I had been looking forward to our Kauai trip for weeks, so much so that the week before we left, I changed my work email signature to a cheerful Mahalo!

On the morning of the flight, we woke up dark and early and headed to the San Jose International airport. We took a shuttle to our terminal and had just enough time left to grab a muffin and a bottle of water before we boarded our flight at 7.30 am.

In my culture, rubbing your eyes/ twitchy eyes indicate some kind of misfortune ahead. My eyes had been itchy since 2.am that morning, but I attributed it to allergies. I was sleep deprived and looking forward to some shut eye on the flight. Little did I know that my skepticism of superstition would cause me much misery.

The flight departed on time, and before long we were banking over the bay area. I love take off time, the weightless feeling during lift-off. I especially like it when a plane banks, it adds to the flying experience.

Two hours into our flight, a passenger suffered a medical emergency. I have to commend the ladies and gentlemen of Alaska Airlines for their prompt response to the emergency. They summoned a doctor and two nurses who happened to be on the flight to assist, and immediately made the decision to divert the flight to San Francisco Airport (SFO) where the patient would be quickly sent to an emergency hospital to receive medical care.

Two hours later, we landed at SFO and the patient was quickly evacuated. The pilot explained that because we had landed with an almost full tank of fuel, the airplane’s emergency landing system had to be inspected. The crew also had to replace the medical equipment, snacks, drinks and other amenities. This process took about four hours, and like most passengers, I assumed that a meal would be provided, since an extra six hours had been added to our flight time.

Our son got to make a few friends on the grounded plane. He is quite tall for his age, and we noticed that two of the other babies were equally tall for their respective ages. All the tall babies go to Kauai in April-May methinks.

Finally, we were ready for takeoff again, with the crew offering profuse thanks for our immense patience. Once we had reached cruising altitude, the flight attendants offered light snacks, and by light I mean light. There was a piece of chocolate, some crackers, a few nuts and a small drink. There was no mention of a complimentary meal for the passengers who were stuck on the plane at SFO and not allowed to off board to purchase our own meals.

On a typical day, I have breakfast at six, brunch at 9, lunch at noon…. you get the drift. I love to eat. Hunger + anger = Hanger. My son had his milk and snacks, and my husband, being the laid back guy he was, got by by eating some honey roasted peanuts and graham crackers we had brought with us. I needed something a bit more solid, and so we flagged the flight attendant to order a meal. She calmly told us that they were out of food, and would we like some crackers? I wanted to smack her with those crackers (hanger), but I politely declined to purchase crackers for $7. Daylight robbery I tell you.

▶ **Task instructions**:
**1)** From the Kauai trip account, extract the passage starting with "On the morning" and going on through "the flying experience.".
**2)** In the Kauai trip account, list every item that made up the light snacks the flight attendants offered after the plane reached cruising altitude.

▶ **Available data**:

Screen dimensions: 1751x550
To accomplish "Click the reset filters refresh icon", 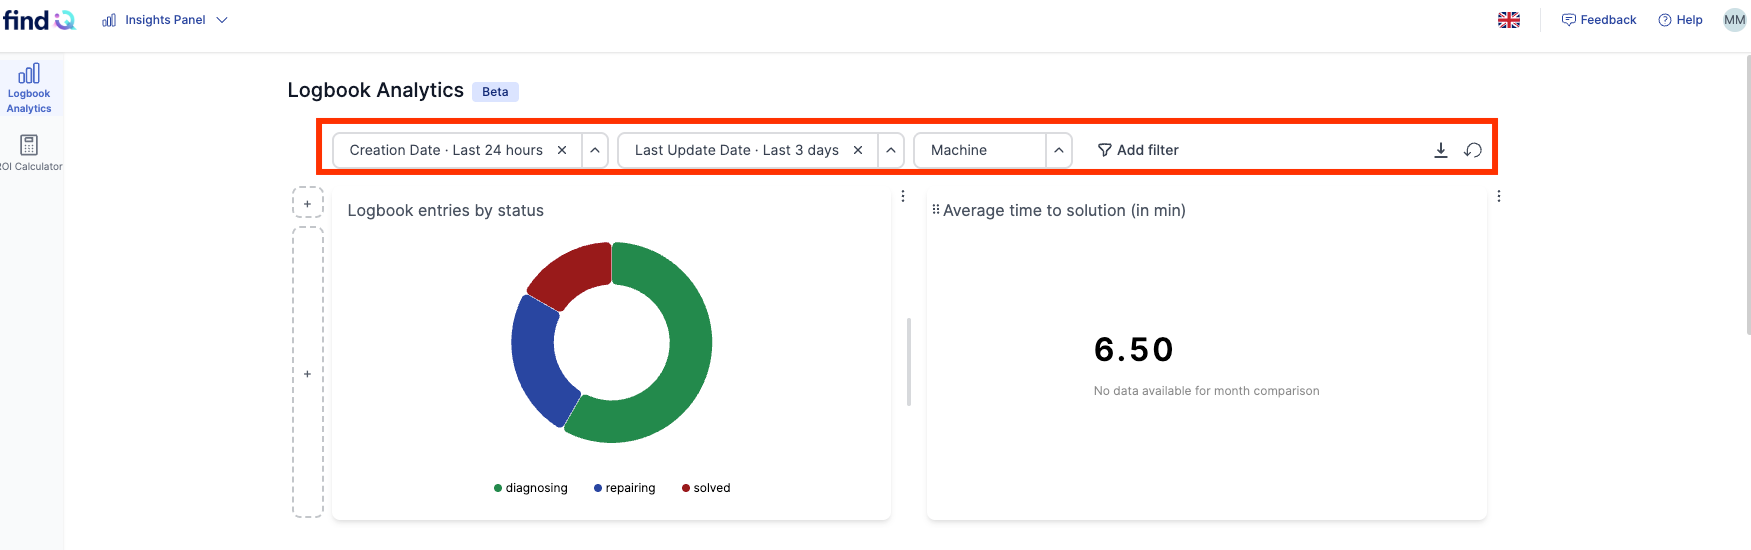I will [1472, 150].
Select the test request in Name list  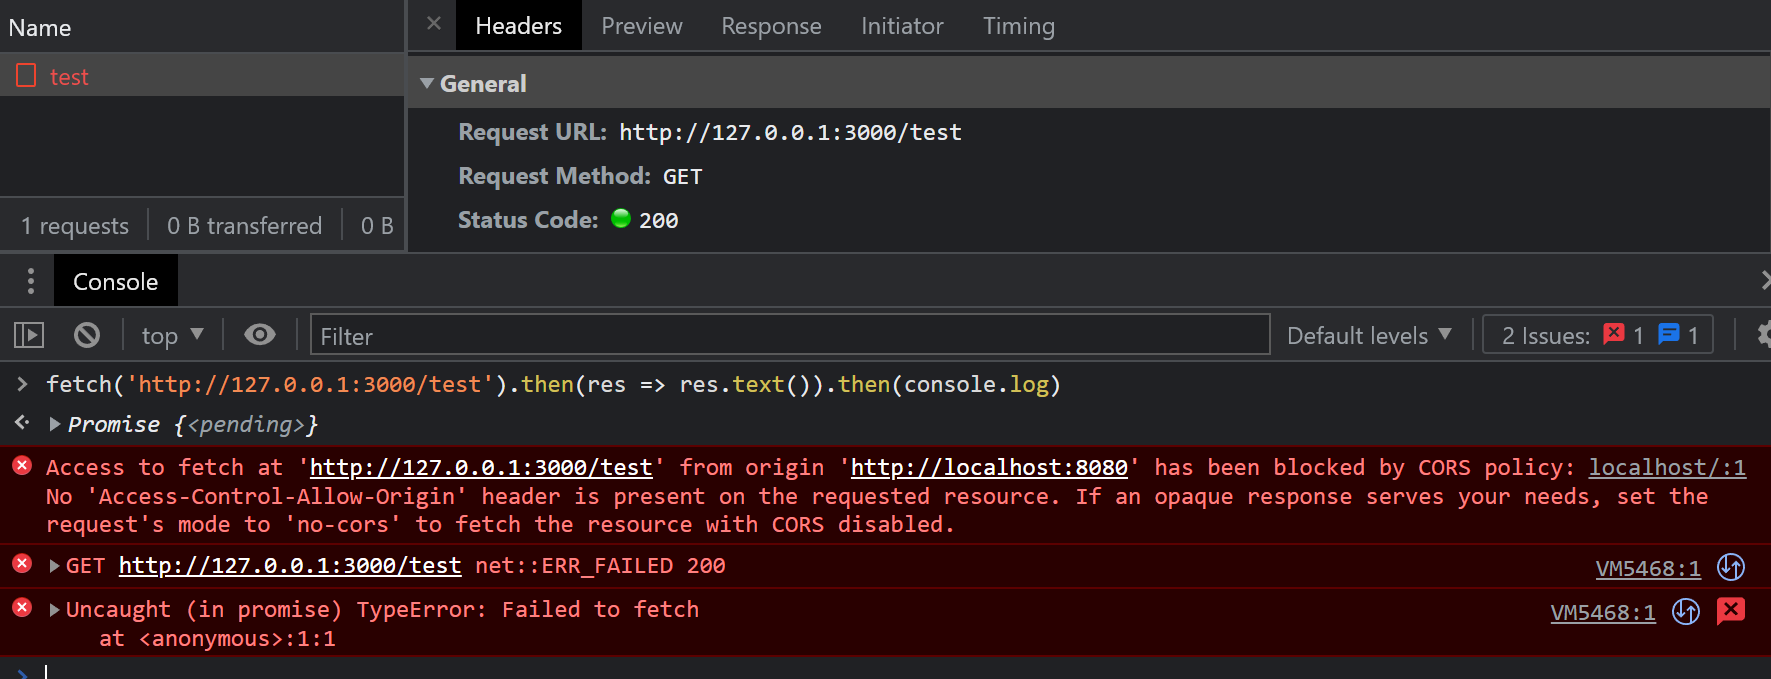point(69,77)
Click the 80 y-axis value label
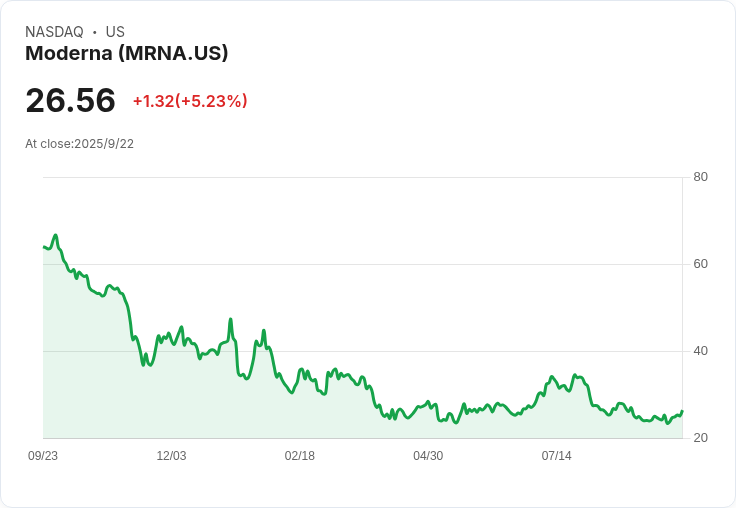736x508 pixels. (x=700, y=177)
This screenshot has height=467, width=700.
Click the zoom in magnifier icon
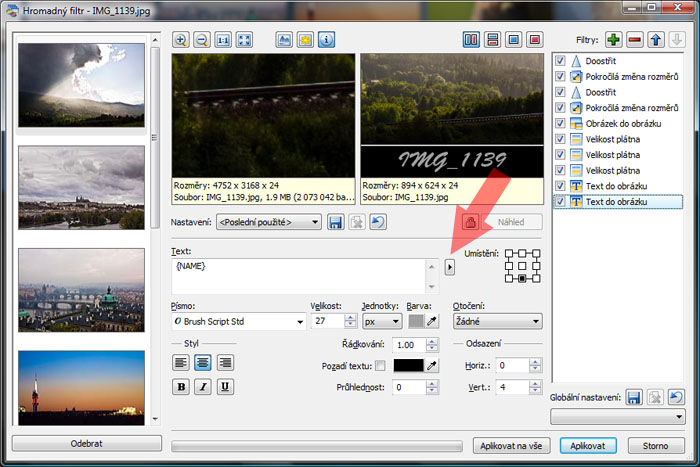(x=181, y=40)

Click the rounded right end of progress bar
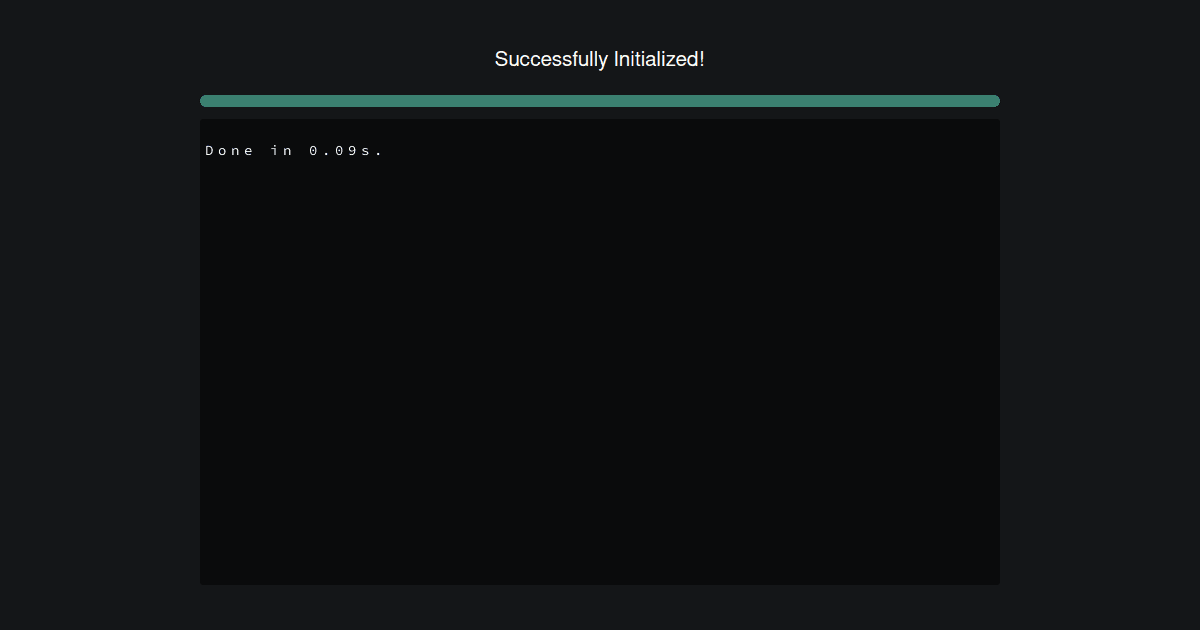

▶ **Responses by item number**:
**1)**
On the morning of the flight, we woke up dark and early and headed to the San Jose International airport. We took a shuttle to our terminal and had just enough time left to grab a muffin and a bottle of water before we boarded our flight at 7.30 am.

In my culture, rubbing your eyes/ twitchy eyes indicate some kind of misfortune ahead. My eyes had been itchy since 2.am that morning, but I attributed it to allergies. I was sleep deprived and looking forward to some shut eye on the flight. Little did I know that my skepticism of superstition would cause me much misery.

The flight departed on time, and before long we were banking over the bay area. I love take off time, the weightless feeling during lift-off. I especially like it when a plane banks, it adds to the flying experience.

**2)**
- a piece of chocolate
- some crackers
- a few nuts
- a small drink